= Members of the Western Australian Legislative Council, 1993–1997 =

This is a list of members of the Western Australian Legislative Council between 22 May 1993 and 21 May 1997:

| Name | Party | Province | Years in office |
|---|---|---|---|
| Tom Butler^{[2]} | Labor | East Metropolitan | 1986–1995 |
| Alan Carstairs^{[4]} | Liberal | North Metropolitan | 1996–1997 |
| George Cash | Liberal | North Metropolitan | 1989–2009 |
| Kim Chance | Labor | Agricultural | 1992–2009 |
| Eric Charlton | National | Agricultural | 1984–1998 |
| John Cowdell | Labor | South West | 1993–2005 |
| Murray Criddle | National | Agricultural | 1993–2008 |
| Cheryl Davenport | Labor | South Metropolitan | 1989–2001 |
| Reg Davies | Independent | North Metropolitan | 1989–1997 |
| Ed Dermer^{[3]} | Labor | North Metropolitan | 1996–2013 |
| Bruce Donaldson | Liberal | Agricultural | 1993–2009 |
| Graham Edwards | Labor | North Metropolitan | 1986–1997 |
| Max Evans | Liberal | North Metropolitan | 1986–2001 |
| Valma Ferguson^{[2]} | Labor | East Metropolitan | 1993; 1995–1997 |
| Peter Foss | Liberal | East Metropolitan | 1989–2005 |
| Clive Griffiths | Liberal | South Metropolitan | 1965–1997 |
| Nick Griffiths | Labor | East Metropolitan | 1993–2009 |
| John Halden | Labor | South Metropolitan | 1986–2000 |
| Tom Helm | Labor | Mining and Pastoral | 1986–2001 |
| Barry House | Liberal | South West | 1987–2017 |
| Ross Lightfoot | Liberal | North Metropolitan | 1993–1997 |
| Phil Lockyer | Liberal | Mining and Pastoral | 1980–1997 |
| Iain MacLean^{[1]}^{[4]} | Liberal | North Metropolitan | 1994–1996 |
| Alannah MacTiernan^{[5]} | Labor | East Metropolitan | 1993–1996; 2017–2023 |
| Murray Montgomery | National | South West | 1989–2001 |
| Norman Moore | Liberal | Mining and Pastoral | 1977–2013 |
| Mark Nevill | Labor | Mining and Pastoral | 1983–2001 |
| Murray Nixon | Liberal | Agricultural | 1993–2001 |
| Muriel Patterson | Liberal | South West | 1989–2001 |
| Sam Piantadosi^{[3]} | Labor/Independent^{[3]} | North Metropolitan | 1983–1996 |
| Bob Pike^{[1]} | Liberal | North Metropolitan | 1977–1983; 1989–1994 |
| Barbara Scott | Liberal | South Metropolitan | 1993–2009 |
| Jim Scott | Greens | South Metropolitan | 1993–2005 |
| Tom Stephens | Labor | Mining and Pastoral | 1982–2004 |
| Bill Stretch | Liberal | South West | 1983–2005 |
| Paul Sulc^{[5]} | Labor | East Metropolitan | 1996–1997 |
| Bob Thomas | Labor | South West | 1989–2001 |
| Derrick Tomlinson | Liberal | East Metropolitan | 1989–2005 |
| Doug Wenn | Labor | South West | 1986–1997 |

==Notes==
 On 26 April 1994, North Metropolitan Liberal MLC Bob Pike died.
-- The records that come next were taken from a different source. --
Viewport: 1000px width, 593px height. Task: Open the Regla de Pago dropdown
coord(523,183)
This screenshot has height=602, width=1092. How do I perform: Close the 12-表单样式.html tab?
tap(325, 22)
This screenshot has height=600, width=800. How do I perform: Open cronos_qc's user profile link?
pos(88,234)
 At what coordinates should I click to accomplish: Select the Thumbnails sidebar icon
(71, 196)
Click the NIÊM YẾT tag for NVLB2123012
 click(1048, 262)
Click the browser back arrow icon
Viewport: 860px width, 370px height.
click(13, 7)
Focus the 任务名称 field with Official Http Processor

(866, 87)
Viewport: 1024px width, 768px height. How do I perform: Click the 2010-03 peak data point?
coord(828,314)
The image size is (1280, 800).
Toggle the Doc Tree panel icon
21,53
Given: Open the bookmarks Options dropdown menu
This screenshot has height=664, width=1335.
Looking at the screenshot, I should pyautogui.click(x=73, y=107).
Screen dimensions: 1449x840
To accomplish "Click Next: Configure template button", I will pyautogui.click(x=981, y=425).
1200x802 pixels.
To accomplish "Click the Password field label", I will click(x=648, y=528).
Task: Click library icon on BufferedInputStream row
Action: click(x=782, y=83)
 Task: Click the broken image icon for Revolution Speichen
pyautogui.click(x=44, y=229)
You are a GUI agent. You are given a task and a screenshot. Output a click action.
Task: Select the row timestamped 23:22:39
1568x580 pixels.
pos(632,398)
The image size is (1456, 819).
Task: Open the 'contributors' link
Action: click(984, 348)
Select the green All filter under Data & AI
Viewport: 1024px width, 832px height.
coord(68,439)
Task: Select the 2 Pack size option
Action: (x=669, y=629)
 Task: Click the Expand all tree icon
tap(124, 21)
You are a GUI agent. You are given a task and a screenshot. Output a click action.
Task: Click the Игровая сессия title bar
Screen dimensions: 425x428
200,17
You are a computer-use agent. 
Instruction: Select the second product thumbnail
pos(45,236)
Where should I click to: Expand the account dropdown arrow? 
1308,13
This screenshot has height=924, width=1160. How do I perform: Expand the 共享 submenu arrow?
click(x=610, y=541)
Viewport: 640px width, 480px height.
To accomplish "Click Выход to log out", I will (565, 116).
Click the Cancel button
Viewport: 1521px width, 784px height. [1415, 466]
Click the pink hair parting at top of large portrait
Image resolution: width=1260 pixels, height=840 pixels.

Liberal candidate Iain MacLean was elected in the resultant countback on 31 May 1994.
 On 28 February 1995, East Metropolitan Labor MLC Tom Butler resigned. Labor candidate Valma Ferguson was elected in the resultant countback on 4 April 1995.
 In April 1996, North Metropolitan MLC Sam Piantadosi left the Labor Party and sat as an independent. He resigned on 19 November 1996 to contest the seat of Yokine at the 1996 election. Labor candidate Ed Dermer, who had already won the seat effective from May 1997 at the aforementioned election, was elected at the resulted countback on 24 December 1996.
 On 19 November 1996, North Metropolitan Liberal MLC Iain MacLean resigned to contest the seat of Wanneroo at the 1996 election. Liberal candidate Alan Carstairs was elected to the subsequent vacancy in a countback on 24 December 1996.
 On 21 November 1996, East Metropolitan Labor MLC Alannah MacTiernan resigned to contest the seat of Armadale at the 1996 election. Labor member Paul Sulc was elected to the subsequent vacancy in a countback on 24 December 1996.